====== RECORDS FOR THE EXERCISE ======

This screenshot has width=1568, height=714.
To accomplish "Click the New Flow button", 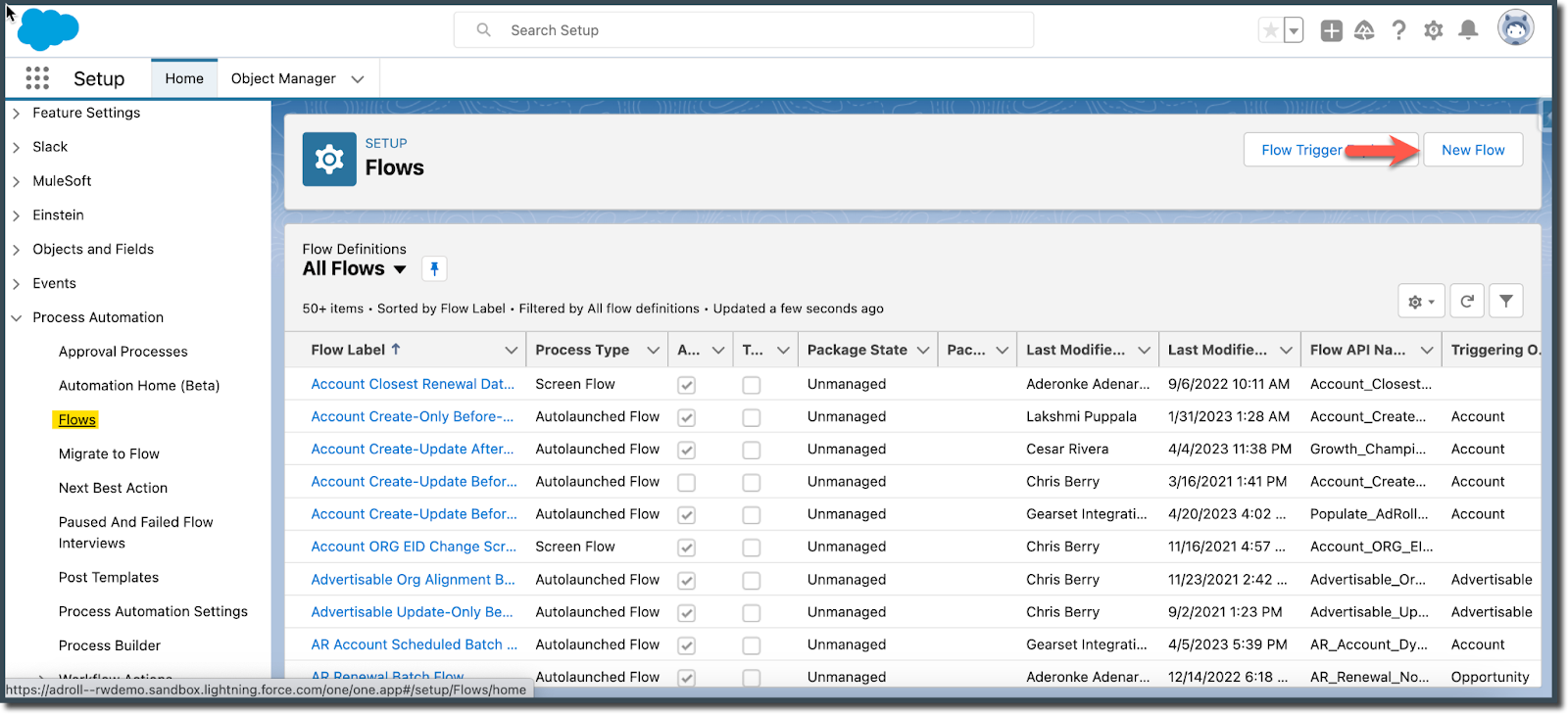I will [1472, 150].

======
====== RECORDS FOR THE EXERCISE ======

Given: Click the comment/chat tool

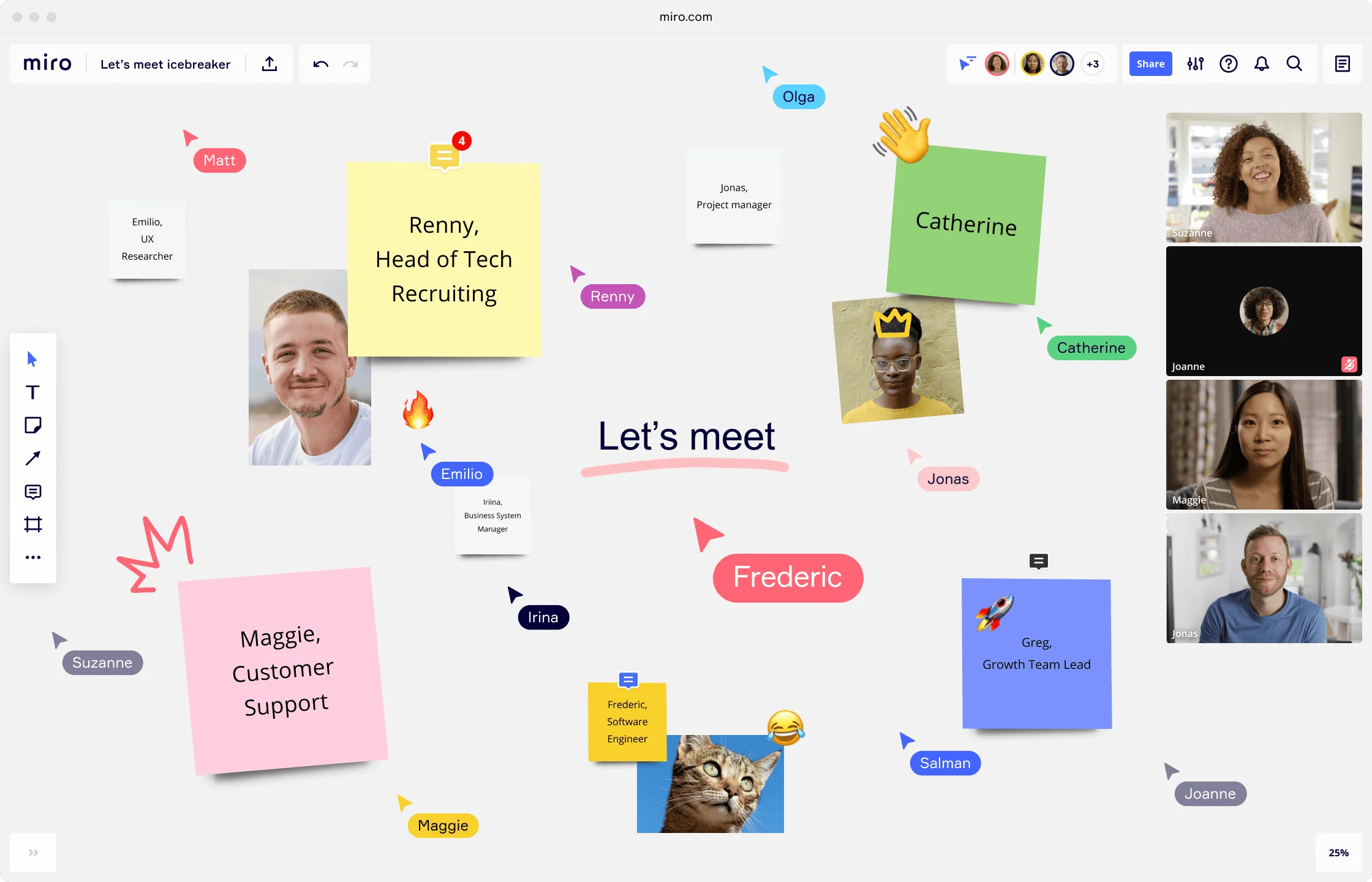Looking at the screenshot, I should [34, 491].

======
====== RECORDS FOR THE EXERCISE ======

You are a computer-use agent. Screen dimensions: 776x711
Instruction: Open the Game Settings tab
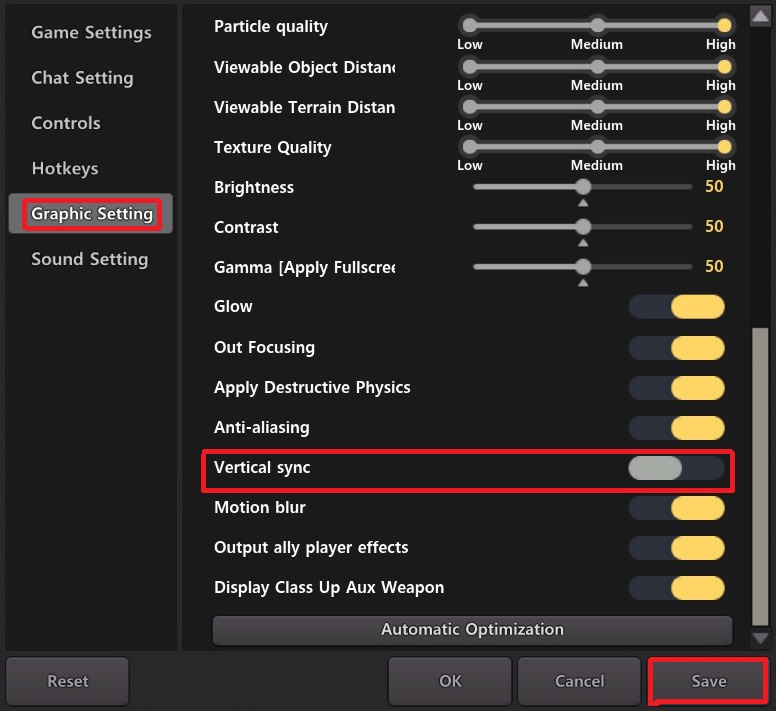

======

**WORK INSTRUCTION**
In the listing above, locate the line containing "You are a computer-use" and the line containing "Instruction: Open the Game Settings tab". Extract those two lines and every line between them, exactly as written, and only those.

**EXERCISE ANSWER**
You are a computer-use agent. Screen dimensions: 776x711
Instruction: Open the Game Settings tab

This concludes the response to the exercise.